Use the slider to select the query value to be used for each variable, or enter a value directly in the text field. The slider respects the minimum and maximum values shown, but you may enter a number outside this range in the text field.

The specified evaluation point is global, and applies to all plots in which the surrogate model is shown. These values are also used when generating derived data (see Exporting Derived Data from a Line Plot and Exporting Derived Data from a 3D Scatter Plot).

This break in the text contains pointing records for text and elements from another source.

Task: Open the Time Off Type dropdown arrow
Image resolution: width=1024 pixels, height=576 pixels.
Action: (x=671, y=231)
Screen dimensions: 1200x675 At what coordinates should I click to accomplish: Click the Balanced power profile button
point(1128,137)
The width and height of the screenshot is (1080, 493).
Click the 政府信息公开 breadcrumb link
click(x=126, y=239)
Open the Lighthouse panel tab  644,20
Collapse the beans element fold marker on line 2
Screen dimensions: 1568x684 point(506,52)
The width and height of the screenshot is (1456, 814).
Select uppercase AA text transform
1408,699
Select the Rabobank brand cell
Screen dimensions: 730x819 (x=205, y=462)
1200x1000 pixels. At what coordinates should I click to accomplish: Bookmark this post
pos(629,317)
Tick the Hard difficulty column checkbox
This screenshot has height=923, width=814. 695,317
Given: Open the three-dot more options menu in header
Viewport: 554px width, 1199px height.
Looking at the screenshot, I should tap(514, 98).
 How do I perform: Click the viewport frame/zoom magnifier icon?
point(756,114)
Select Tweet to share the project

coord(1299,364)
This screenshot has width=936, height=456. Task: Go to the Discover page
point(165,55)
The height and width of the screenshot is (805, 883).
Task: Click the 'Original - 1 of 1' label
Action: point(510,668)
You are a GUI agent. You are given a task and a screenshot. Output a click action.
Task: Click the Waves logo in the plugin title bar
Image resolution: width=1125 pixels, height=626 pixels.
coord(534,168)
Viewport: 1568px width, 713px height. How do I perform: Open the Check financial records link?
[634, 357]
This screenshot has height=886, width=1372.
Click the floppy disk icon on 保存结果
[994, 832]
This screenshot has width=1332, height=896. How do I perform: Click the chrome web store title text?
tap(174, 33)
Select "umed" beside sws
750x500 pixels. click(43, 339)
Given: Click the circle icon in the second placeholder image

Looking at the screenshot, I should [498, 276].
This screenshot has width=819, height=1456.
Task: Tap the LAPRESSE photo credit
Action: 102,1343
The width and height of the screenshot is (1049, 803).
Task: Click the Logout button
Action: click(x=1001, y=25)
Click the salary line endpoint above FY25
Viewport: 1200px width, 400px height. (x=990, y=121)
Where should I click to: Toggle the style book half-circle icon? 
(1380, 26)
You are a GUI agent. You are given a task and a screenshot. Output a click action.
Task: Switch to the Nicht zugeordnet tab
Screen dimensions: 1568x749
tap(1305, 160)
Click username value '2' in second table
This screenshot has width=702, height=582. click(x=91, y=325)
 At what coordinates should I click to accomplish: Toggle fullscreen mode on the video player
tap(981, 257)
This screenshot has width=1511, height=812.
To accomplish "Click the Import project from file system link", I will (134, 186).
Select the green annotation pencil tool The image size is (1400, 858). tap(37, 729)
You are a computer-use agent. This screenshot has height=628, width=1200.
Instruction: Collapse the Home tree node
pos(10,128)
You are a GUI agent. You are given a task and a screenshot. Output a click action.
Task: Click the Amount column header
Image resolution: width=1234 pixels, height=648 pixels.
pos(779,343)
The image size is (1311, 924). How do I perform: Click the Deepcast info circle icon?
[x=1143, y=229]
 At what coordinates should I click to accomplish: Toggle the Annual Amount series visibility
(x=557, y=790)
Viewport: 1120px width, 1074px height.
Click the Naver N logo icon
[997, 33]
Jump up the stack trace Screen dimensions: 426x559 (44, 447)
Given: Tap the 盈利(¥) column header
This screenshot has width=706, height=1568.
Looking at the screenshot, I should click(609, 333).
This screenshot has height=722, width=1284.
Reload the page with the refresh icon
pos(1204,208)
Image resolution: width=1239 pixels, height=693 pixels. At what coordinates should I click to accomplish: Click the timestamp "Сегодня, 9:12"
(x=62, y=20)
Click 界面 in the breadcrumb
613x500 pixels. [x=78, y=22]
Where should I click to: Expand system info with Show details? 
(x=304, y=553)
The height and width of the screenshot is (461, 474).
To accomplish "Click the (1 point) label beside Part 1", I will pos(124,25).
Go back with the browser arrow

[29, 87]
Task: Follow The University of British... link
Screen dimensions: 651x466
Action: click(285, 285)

Setting the Evaluation Point from a Selected Case

To choose a case’s variable values for the surrogate model, right-click a case in any view or plot, then choose Set Surrogate Model Evaluation Point from the context menu. The Surrogate Model Evaluation Point dialog opens with the selected case’s values filled in for all independent variables used in the model. The new values are applied immediately to all open plots that are currently displaying a surrogate model response. You can then, if desired, fine-tune the values using the sliders and fields in the dialog.

The selected case may not be used as the evaluation point if it has null or NaN values for any model input variable.

Setting Range and Sampling

To calculate a response curve or surface, Tecplot Chorus normally uses query values of the independent variables used in the plot according to the following rules:

Where the variable is used	Default range and sampling
Plot axis	Even distribution within the axis range
Group Data By (in Line Plots)	The actual values of the variable found in the project
Sort By (in Line Plots) Color By (in 3D Plots) Size (in 3D Plots)	Even distribution between the minimum and maximum values found in the project

Where the variable is used

Default range and sampling

Plot axis

Even distribution within the axis range

Group Data By (in Line Plots)

The actual values of the variable found in the project

Sort By (in Line Plots) Color By (in 3D Plots) Size (in 3D Plots)

Even distribution between the minimum and maximum values found in the project

The same query values are used when exporting derived data.

If a variable is not being used in a plot, but is an input to the surrogate model, these rules do not apply. Instead, the evaluation point determines the variable’s query value. See Setting the Evaluation Point.

You can change these behaviors by specifying your own range and sampling instructions for the plot’s independent variables. The specified values are then used as the values of the associated variable when querying the model. You can use this feature both to limit the extent of the surrogate model response shown on the plot and to choose the query values for exports.

Click the Range and Sampling button in the Surrogate Model section of a Line Plot’s or 3D Scatter Plot’s Properties panel. The Surrogate Model Range and Sampling dialog appears.

The Surrogate Model Range and Sampling dialog allows you to specify ranges for model input variables used in the active plot as well as how many query values will be distributed across each range. Either one or two variables are displayed depending on whether the active plot is a line plot or a 3D scatter plot. Mark the User Defined checkbox next to the variable of interest and specify values as a comma-separated list of exact values and/or ranges.

A range is specified in the format first-last:samples; that is, the first value in the range, followed by a hyphen, followed by the last value in the range, followed by a colon, followed by the number of equally-spaced samples to take from the range. The range is inclusive of the specified first and last values. For example, 0-1:11 specifies the eleven values 0.0, 0.1, 0.2, 0.3, 0.4, 0.5, 0.6, 0.7, 0.8. 0.9, and 1.0.

Single values and ranges may be combined in any order. For example, 5, 6, 7, 8, 10-15:6, 20-25:6 specifies the values 5, 6, 7, 8, 10, 11, 12, 13, 14, 15, 20, 21, 22, 23, 24, and 25.

The line or surface displayed in your plot, which represents the surrogate model’s response, respects the minimum and maximum of the values specified in this dialog. The model is queried at the exact points specified (for 3D plots, all combinations of the points specified when the independent variables are being used as axes), both for drawing the model’s response on plots and for exporting derived data; see Exporting Derived Data from a Line Plot and Exporting Derived Data from a 3D Scatter Plot.